Take a single case by way of illustration, and I take it simply to illustrate the point, without expressing any opinion whatever on the desirability or undesirability of a change in regard to it. Take the case of the rights of married women: did any one ever assume that Congress was to be invested with the power to legislate on that subject, and to say that married women, in regard to their rights of property, should stand on the same footing with men and unmarried women? There is not a State in the Union where disability of married women in relation to the rights of property does not to a greater or less extent still exist. Many of the States have taken steps for the partial abolition of that distinction in years past, some to a greater extent and others to a less. But I apprehend there is not to-day a State in the Union where there is not a distinction between the rights of married women, as to property, and the rights of femmes sole and men.

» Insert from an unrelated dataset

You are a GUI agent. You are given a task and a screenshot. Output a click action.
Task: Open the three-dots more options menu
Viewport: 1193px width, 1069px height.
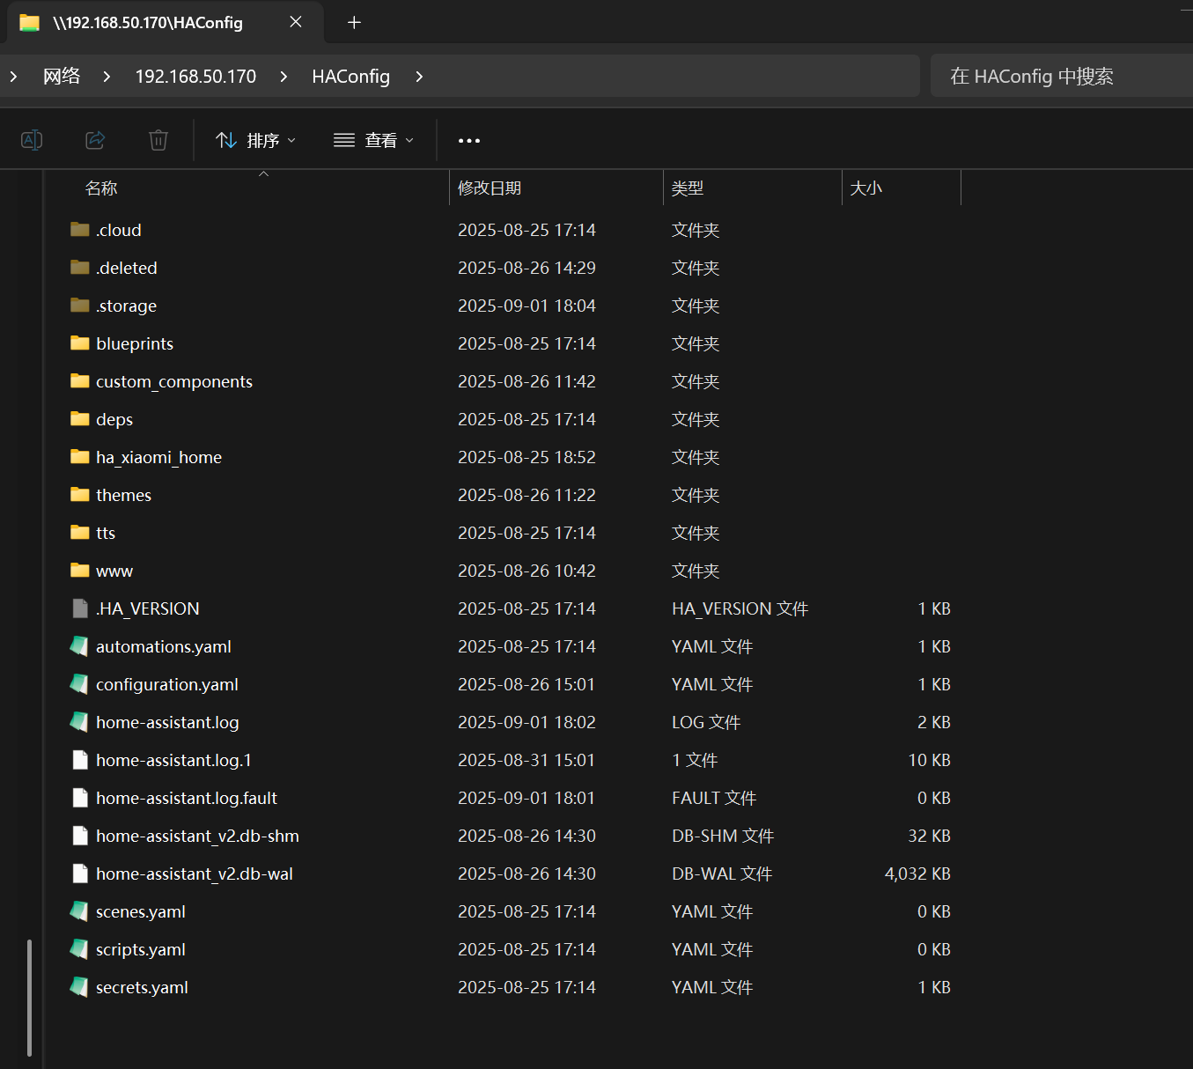click(469, 140)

Mr. STEVENS. If I do not interrupt the gentleman I will say a word. When a distinction is made between two married people or two femmes sole, then it is unequal legislation: but where all of the same class are dealt with in the same way then there is no pretense of inequality.
Mr. BINGHAM. Excuse me. Mr. Speaker, we have had some most extraordinary arguments against the adoption of the proposed amendment.
But, say the gentleman, if you adopt this amendment you give to Congress the power to enforce all the rights of married women in the several States. I beg the gentleman's pardon. He need not be alarmed at the condition of married women. Those rights which are universal and independent of all local State legislation belong, by the gift of God, to every woman, whether married or single. The rights of life and liberty are theirs whatever States may enact. But the gentleman's concern is as to the right of property in married women.
Although this word property has been in your bill of rights from the year 1789 until this hour, who ever heard it intimated that anybody could have property protected in any State until he owned or acquired property there according to its local law or according to the law of some other State which he may have carried thither? I undertake to say no one. As to real estate, every one knows that its acquisition and transmission under every interpretation ever given to the word property, as used in the Constitution of the country, are dependent exclusively upon the local law of the States, save under a direct grant of the United States. But suppose any person has acquired property not contrary to the laws of the State, but in accordance with its law, are they not to be equally protected in the enjoyment of it, or are they to be denied all protection? That is the question, and the whole question, so far as that part of the case is concerned.
So it seems to me (with only some basic research) that the argument that the original meaning of the Fourteenth Amendment somehow gives women the equivalent civil rights to men is nonsense. But what about their other claims?